====== EXERCISE MATERIALS ======

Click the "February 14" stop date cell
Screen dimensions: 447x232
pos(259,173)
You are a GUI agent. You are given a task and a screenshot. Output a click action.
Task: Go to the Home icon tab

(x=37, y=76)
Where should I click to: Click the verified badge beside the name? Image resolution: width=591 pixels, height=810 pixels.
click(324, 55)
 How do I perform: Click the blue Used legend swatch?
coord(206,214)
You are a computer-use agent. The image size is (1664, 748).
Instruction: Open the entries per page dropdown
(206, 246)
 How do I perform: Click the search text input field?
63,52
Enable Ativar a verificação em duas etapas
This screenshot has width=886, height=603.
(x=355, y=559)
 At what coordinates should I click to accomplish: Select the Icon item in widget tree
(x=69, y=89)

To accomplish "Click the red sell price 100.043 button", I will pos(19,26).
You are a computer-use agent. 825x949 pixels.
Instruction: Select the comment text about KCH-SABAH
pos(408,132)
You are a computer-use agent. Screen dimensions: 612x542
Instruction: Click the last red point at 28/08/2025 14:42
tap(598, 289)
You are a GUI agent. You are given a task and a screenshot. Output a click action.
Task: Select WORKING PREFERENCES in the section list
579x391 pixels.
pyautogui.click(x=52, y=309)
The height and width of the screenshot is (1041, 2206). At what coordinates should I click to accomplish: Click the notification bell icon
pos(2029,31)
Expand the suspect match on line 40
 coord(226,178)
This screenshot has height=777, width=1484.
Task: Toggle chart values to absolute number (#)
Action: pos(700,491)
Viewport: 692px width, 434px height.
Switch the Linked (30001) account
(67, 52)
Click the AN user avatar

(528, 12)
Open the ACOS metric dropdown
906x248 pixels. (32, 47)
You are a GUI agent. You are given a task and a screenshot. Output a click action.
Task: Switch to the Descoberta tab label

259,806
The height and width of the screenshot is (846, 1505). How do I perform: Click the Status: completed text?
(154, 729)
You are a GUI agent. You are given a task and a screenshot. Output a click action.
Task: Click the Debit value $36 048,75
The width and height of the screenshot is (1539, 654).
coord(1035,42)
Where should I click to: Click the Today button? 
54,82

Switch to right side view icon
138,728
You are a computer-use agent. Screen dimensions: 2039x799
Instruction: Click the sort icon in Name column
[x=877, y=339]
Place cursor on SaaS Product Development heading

======

**REQUIRED WORK**
Change "computer-use agent" to "desktop agent" everywhere it occurs in the records above, and write out all the records again with nothing else altered.

**COMPLETE RESPONSE**
Click the "February 14" stop date cell
Screen dimensions: 447x232
pos(259,173)
You are a GUI agent. You are given a task and a screenshot. Output a click action.
Task: Go to the Home icon tab

(x=37, y=76)
Where should I click to: Click the verified badge beside the name? Image resolution: width=591 pixels, height=810 pixels.
click(324, 55)
 How do I perform: Click the blue Used legend swatch?
coord(206,214)
You are a desktop agent. The image size is (1664, 748).
Instruction: Open the entries per page dropdown
(206, 246)
 How do I perform: Click the search text input field?
63,52
Enable Ativar a verificação em duas etapas
This screenshot has width=886, height=603.
(x=355, y=559)
 At what coordinates should I click to accomplish: Select the Icon item in widget tree
(x=69, y=89)

To accomplish "Click the red sell price 100.043 button", I will pos(19,26).
You are a desktop agent. 825x949 pixels.
Instruction: Select the comment text about KCH-SABAH
pos(408,132)
You are a desktop agent. Screen dimensions: 612x542
Instruction: Click the last red point at 28/08/2025 14:42
tap(598, 289)
You are a GUI agent. You are given a task and a screenshot. Output a click action.
Task: Select WORKING PREFERENCES in the section list
579x391 pixels.
pyautogui.click(x=52, y=309)
The height and width of the screenshot is (1041, 2206). At what coordinates should I click to accomplish: Click the notification bell icon
pos(2029,31)
Expand the suspect match on line 40
 coord(226,178)
This screenshot has height=777, width=1484.
Task: Toggle chart values to absolute number (#)
Action: pos(700,491)
Viewport: 692px width, 434px height.
Switch the Linked (30001) account
(67, 52)
Click the AN user avatar

(528, 12)
Open the ACOS metric dropdown
906x248 pixels. (32, 47)
You are a GUI agent. You are given a task and a screenshot. Output a click action.
Task: Switch to the Descoberta tab label

259,806
The height and width of the screenshot is (846, 1505). How do I perform: Click the Status: completed text?
(154, 729)
You are a GUI agent. You are given a task and a screenshot. Output a click action.
Task: Click the Debit value $36 048,75
The width and height of the screenshot is (1539, 654).
coord(1035,42)
Where should I click to: Click the Today button? 
54,82

Switch to right side view icon
138,728
You are a desktop agent. Screen dimensions: 2039x799
Instruction: Click the sort icon in Name column
[x=877, y=339]
Place cursor on SaaS Product Development heading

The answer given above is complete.